The short of it: a promotion, and a significant one, the shedding of the epithet associate, a standing invitation to pitch projects, an expectation that there would be travel, and meals out, and even occasional reimbursements for such. The imprint is quite firmly in the black, it seems. Dallie will be leaving; the organization, lean though it is, will be reorganized; and Lauren will find herself, suddenly, quite near the top of the structure. And more—further changes coming, something unspoken but suggested, Miranda taking on a different role, one in the parent company, quite literally kicked upstairs, to the hushed, glass-walled thirty-sixth floor, where all the very most important meetings in the building take place. Mary-Beth had always liked Lauren, told her so, just like that, acknowledging that this change is big, unlikely, amorphous, a gift, a reward, for being good, for being liked. Mary-Beth even mentions the celebrity chef, the quarrelsome Cuban. They’ve been keeping tabs on Lauren, it seems.

Lauren shrugs. “A good day, is all. I don’t know. There’s this chance that I’m going to get some new responsibilities. Which I think is good. I mean, more work, but more interesting work.”

“You mean they’re finally realizing that you’re incredibly overqualified for your job,” Sarah says. “Thank f*cking God. Congratulations. A raise?”

Once, years ago, when they were roommates in the city, unable to stop herself, Lauren had peered into one of the fat envelopes from Prudential that arrived for Sarah monthly. The sum—the only sum she was able to divine, amid all those numbers and charts—was astonishing. “A raise,” she says, but doesn’t say what she wants to, which is that Sarah would consider the sum in question inconsequential. “A decent one.” It’s not much to speak of, really, but it’s hers.

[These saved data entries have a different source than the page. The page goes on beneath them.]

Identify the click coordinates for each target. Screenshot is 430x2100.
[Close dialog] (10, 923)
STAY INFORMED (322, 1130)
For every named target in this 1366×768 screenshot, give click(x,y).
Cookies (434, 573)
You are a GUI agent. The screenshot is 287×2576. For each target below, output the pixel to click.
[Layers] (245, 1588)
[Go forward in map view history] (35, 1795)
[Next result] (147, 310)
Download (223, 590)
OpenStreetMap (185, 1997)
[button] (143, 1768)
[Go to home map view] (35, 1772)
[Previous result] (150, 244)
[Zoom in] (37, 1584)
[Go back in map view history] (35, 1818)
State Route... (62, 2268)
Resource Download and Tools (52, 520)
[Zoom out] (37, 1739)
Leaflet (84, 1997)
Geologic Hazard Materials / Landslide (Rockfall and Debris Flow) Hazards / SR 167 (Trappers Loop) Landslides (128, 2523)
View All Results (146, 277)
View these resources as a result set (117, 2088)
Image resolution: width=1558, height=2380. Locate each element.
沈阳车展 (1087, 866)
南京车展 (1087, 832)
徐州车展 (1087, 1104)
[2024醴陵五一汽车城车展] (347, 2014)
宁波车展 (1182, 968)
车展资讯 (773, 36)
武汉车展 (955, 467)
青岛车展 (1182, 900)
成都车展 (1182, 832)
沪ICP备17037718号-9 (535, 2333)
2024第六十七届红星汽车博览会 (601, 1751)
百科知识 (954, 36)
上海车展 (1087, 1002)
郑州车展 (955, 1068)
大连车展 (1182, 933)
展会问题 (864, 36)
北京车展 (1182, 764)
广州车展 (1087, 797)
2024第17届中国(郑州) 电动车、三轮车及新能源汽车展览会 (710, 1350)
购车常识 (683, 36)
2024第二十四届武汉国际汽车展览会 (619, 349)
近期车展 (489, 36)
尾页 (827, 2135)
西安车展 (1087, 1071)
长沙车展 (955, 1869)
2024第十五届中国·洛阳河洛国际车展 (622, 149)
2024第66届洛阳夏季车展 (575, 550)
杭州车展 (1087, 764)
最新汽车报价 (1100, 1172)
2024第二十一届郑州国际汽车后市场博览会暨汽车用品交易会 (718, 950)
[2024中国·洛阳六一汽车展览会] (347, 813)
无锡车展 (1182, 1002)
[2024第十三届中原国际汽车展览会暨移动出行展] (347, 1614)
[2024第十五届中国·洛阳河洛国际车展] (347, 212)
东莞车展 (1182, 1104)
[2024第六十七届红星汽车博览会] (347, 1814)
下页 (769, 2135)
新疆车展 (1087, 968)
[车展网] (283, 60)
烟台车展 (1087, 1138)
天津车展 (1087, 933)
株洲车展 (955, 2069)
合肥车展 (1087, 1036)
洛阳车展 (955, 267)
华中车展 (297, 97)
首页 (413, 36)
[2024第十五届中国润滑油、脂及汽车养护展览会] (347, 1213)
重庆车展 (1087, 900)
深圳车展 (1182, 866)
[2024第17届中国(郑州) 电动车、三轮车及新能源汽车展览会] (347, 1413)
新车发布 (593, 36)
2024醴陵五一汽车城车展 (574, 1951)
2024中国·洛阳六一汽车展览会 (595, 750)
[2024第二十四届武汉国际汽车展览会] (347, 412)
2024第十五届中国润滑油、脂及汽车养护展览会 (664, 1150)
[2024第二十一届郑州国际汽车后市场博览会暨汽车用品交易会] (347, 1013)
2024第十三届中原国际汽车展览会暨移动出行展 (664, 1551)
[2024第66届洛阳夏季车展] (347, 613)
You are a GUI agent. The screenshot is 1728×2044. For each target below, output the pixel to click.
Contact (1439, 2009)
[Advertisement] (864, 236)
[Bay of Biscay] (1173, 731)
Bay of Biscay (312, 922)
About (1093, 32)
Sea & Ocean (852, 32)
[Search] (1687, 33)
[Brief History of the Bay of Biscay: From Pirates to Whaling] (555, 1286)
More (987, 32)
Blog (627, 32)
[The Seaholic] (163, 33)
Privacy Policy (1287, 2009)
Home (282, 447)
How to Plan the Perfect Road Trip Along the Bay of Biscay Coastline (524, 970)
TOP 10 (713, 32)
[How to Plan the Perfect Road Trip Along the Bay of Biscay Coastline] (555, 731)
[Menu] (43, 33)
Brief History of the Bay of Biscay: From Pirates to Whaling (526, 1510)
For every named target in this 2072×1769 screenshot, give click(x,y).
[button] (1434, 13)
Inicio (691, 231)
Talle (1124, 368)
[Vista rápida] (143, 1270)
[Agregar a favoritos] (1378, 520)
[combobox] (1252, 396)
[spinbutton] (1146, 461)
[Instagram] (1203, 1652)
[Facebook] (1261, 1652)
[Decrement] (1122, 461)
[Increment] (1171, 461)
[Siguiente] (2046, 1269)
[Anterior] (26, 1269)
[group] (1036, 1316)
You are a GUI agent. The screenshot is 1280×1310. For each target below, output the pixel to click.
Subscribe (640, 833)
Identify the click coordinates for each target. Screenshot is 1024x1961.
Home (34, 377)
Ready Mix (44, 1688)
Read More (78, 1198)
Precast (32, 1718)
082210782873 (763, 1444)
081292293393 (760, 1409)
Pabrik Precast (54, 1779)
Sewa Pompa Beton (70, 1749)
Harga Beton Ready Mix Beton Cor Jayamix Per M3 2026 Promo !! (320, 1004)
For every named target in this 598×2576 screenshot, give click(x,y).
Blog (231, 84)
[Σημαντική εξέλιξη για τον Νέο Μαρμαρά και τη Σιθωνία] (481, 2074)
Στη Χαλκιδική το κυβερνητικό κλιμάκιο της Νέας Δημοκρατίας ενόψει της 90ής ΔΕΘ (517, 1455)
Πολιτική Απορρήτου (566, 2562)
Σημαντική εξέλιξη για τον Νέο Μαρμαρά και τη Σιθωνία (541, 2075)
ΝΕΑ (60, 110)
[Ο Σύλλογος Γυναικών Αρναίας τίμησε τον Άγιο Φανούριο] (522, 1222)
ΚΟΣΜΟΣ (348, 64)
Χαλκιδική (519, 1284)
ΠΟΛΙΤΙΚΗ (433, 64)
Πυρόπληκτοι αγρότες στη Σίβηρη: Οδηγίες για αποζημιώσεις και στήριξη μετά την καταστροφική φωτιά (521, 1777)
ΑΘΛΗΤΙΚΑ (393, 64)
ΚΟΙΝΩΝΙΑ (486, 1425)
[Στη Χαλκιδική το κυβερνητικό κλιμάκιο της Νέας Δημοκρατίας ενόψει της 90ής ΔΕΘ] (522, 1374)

They order drinks: a martini, both of them; it seems retro, and celebratory, and somehow funny, and when they’re delivered, precariously, the liquid spilling out over the lips of the unwieldy glasses, Sarah takes a sip, as if for strength, then raises the glass. “Huzzah,” she says.

“Thanks,” Lauren says. She sips her drink. “Editor. No associate.”

“Not assistant?”

“Editor,” she says.

“Fucking great,” Sarah says. “I knew it.” She pauses. “By the way, I just should say it, so whatever, but if you’ve been mad at me since the last time we hung out, I’m sorry.”